Excerpt provided
======

Although he’s never seen any specters himself, Osback said he has experienced some unexplained phenomena.
The Case of the Balancing Quarters
In 1992, when Osback was a young volunteer at the Fort Laramie Historic Site, he was restocking sarsaparilla in the storage room of the enlisted men’s bar, one of the staged areas open to the public.
“I still had really good peripheral vision behind the bar,” he said. “And we used to keep a little tin cash box with change. The door was open, it was a beautiful day. I finished sweeping the floor and walked back toward the counter, and I noticed two quarters were right on the ledge of the open change box. One heads up and one tails up.”
Osback’s puzzlement was twofold – first, how did he not hear someone come in; and second, how would anyone have had time to carefully balance the coins on the edge of the change box?
“If you’ve been to Fort Laramie, you know that it’s pretty hard to be covert or sneak in somewhere because the floors creak,” said Osback. “I never once during that stocking process heard anybody walk into the enlisted men’s bar. I was right there around the corner. So who knows? Was it a ghost or a spirit teasing me? I don’t know. Maybe they had a root beer.”

======

Collected data entries:
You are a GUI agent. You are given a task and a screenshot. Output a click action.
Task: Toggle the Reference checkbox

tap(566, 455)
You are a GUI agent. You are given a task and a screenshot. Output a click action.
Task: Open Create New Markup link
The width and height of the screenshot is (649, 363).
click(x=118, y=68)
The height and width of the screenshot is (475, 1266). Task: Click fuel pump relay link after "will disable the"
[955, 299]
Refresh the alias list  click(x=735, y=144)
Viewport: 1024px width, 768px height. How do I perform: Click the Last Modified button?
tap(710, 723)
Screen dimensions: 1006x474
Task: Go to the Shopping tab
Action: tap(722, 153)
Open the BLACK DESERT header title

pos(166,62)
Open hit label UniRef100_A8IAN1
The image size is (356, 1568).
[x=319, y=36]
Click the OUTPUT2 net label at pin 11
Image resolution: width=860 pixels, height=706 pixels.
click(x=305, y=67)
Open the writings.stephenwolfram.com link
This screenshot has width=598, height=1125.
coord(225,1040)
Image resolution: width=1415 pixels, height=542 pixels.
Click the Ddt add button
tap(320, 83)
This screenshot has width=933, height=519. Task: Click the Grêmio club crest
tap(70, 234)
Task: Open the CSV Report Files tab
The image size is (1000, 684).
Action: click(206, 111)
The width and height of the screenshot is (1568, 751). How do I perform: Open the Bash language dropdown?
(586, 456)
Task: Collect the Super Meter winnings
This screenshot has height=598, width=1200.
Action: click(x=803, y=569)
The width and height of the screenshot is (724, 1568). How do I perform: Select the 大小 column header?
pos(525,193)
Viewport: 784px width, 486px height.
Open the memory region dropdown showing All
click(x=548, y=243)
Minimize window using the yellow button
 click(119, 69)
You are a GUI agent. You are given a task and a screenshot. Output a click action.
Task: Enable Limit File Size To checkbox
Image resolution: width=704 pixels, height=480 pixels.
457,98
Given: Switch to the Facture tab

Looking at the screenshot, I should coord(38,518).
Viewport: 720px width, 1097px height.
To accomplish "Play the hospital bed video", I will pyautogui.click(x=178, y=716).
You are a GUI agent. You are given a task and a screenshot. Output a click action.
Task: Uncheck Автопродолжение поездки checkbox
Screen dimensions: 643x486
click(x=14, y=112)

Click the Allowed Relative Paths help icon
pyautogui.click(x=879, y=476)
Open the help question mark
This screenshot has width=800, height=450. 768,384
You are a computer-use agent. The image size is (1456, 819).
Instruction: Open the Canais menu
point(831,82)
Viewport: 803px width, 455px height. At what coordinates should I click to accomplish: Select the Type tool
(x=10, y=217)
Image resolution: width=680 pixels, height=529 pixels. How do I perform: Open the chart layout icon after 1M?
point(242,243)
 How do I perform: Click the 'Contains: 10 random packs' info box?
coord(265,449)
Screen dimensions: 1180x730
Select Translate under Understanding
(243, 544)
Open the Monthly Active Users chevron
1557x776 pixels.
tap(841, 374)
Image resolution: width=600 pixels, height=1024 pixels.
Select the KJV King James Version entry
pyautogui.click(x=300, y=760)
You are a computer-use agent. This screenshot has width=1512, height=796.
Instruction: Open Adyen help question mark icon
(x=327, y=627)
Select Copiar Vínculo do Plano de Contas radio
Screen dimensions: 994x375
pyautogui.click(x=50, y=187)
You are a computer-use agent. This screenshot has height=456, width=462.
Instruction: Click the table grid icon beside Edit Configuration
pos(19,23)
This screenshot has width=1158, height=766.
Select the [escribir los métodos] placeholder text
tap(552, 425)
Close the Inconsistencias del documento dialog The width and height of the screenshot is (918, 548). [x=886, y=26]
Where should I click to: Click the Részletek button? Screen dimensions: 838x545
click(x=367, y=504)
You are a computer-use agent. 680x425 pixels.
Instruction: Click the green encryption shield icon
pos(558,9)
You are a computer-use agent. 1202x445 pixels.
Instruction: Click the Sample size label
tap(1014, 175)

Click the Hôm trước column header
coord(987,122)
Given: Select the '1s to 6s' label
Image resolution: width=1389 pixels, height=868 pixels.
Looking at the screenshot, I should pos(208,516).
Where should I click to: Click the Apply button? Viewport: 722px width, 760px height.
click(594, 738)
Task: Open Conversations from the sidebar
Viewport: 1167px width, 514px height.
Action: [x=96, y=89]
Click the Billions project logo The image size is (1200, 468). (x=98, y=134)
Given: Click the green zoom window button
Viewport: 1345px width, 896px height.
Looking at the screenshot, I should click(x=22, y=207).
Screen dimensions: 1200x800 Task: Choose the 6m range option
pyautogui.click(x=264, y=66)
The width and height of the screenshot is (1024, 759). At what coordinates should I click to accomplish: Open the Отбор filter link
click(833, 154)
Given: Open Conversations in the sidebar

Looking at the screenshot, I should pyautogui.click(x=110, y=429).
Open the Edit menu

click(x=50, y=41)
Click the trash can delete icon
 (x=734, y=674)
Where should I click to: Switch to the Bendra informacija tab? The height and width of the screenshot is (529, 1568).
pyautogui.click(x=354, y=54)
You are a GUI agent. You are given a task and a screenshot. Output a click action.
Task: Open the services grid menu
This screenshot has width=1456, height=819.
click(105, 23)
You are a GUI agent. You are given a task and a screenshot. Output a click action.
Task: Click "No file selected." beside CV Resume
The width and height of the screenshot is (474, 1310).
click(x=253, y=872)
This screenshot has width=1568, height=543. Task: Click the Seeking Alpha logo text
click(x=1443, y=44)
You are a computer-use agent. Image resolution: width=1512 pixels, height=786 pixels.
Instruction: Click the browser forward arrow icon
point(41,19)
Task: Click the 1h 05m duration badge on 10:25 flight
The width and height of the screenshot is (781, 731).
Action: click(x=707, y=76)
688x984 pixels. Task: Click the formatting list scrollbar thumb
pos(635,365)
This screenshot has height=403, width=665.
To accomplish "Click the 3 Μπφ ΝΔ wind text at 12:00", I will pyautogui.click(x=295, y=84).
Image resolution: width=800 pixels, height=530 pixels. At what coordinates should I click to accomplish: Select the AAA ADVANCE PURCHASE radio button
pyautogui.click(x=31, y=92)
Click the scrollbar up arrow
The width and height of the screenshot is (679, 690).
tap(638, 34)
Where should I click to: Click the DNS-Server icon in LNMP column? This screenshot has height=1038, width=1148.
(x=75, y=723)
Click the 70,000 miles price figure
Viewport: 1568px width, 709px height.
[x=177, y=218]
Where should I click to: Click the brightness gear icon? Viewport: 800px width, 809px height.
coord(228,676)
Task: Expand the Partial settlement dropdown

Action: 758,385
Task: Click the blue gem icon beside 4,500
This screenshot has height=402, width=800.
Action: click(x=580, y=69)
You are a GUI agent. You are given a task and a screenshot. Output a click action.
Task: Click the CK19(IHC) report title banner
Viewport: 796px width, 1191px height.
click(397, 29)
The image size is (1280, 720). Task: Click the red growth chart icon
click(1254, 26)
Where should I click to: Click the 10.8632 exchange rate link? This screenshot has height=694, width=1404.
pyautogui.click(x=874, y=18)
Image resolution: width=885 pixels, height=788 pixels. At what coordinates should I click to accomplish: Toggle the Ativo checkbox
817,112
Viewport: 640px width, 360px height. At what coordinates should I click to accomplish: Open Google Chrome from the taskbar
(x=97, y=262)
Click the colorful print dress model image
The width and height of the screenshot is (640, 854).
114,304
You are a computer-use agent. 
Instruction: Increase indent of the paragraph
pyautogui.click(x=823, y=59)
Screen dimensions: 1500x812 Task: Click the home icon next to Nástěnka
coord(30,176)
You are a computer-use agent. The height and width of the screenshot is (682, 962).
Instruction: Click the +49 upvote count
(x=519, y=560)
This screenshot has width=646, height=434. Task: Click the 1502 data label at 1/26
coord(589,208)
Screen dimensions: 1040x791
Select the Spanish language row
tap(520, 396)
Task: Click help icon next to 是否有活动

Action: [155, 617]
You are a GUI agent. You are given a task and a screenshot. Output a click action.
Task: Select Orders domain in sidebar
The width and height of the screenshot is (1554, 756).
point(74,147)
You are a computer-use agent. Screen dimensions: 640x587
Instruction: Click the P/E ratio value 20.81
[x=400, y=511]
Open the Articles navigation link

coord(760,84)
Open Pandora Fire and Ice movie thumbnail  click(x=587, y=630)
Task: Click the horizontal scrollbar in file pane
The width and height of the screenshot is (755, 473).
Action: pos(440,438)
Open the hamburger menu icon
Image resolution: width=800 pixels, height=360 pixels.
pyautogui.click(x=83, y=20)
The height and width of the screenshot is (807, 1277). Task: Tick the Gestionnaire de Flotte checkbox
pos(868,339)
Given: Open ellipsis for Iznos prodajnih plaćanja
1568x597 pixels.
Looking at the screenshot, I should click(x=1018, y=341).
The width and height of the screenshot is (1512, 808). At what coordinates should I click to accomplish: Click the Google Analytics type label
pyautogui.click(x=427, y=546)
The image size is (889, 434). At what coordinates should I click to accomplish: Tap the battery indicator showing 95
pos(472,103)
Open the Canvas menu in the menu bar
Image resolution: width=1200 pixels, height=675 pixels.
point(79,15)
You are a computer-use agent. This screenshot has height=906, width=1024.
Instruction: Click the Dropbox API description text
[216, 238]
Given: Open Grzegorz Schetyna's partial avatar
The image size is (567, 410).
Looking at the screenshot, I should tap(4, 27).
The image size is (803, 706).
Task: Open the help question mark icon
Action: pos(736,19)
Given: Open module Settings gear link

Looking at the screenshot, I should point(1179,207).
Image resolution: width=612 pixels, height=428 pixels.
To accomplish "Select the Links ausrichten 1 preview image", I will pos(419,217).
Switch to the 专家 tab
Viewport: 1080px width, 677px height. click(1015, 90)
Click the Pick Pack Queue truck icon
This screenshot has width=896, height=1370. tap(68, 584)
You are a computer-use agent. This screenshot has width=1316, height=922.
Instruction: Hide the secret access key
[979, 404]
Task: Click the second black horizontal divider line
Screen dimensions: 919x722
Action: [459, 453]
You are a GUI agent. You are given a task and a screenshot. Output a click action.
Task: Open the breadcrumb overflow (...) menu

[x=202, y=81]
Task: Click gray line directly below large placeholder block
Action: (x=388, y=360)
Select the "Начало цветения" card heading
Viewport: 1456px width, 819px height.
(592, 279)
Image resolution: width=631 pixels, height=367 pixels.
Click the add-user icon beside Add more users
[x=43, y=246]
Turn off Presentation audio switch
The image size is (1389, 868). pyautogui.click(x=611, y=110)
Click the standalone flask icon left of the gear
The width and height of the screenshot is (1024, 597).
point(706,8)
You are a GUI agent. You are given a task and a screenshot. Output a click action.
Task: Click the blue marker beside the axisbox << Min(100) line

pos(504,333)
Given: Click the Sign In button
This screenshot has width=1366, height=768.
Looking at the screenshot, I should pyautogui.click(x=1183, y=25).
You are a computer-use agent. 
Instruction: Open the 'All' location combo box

======

Work order A
Set down, word for word, the stretch of the Fort Laramie passage that opens with the words containing "Osback’s puzzlement was" and closes with "the change box?".
Work order B
Write the next part of the account of the balancing quarters at Fort Laramie, picking up after its last sentence.

Result A
Osback’s puzzlement was twofold – first, how did he not hear someone come in; and second, how would anyone have had time to carefully balance the coins on the edge of the change box?

Result B
Other Unexplained Occurrences
Over the years, many people have reported paranormal experiences at Fort Laramie.
There’s the tale of the Lady In Green, who in life was daughter of the agent in charge of the fort (in the 1840s known as Fort John). One afternoon, the young lady set off on a black stallion, wearing a green riding dress and a veiled hat, and carrying a jeweled whip. She mysteriously disappeared – but legend has it that her ghost appears east of Fort Laramie every seven years.
Other ghostly sightings have been reported at Fort Laramie over the decades. They include:
• A ghostly young man in a raincoat.
• The apparition of a cavalry officer who admonishes visitors to “be quiet” in the the bachelor officers’ quarters.
• The spirit of a surgeon in a blood-covered uniform.
• The sound of boots marching across the second-story floor in the cavalry barracks.
• Visions of a headless man near Deer Creek.
• Doors opening and closing by themselves in the old captain’s quarters.
Osback said he’s experienced two other strange happenings. Once, when going through one of the duplex officer’s quarters, he and another ranger were aware of a strong floral scent, like a woman in the 1800s might wear.
“It was a 19th century fragrance that you just do not see folks use,” he said. “It was like a flower water fragrance.”
Another time, Osback said he lost his keys and found them in the strangest of places.
“One night, during a moonlight tour, we had visitors out here and I had misplaced my keys,” he said. “I mean, we looked all over. And lo and behold, in the basement of the 1884 commissaries warehouse where our park visitor center is at, they were on top of a garbage can that we kept hardtack in. And it was 100% a place I had not been.”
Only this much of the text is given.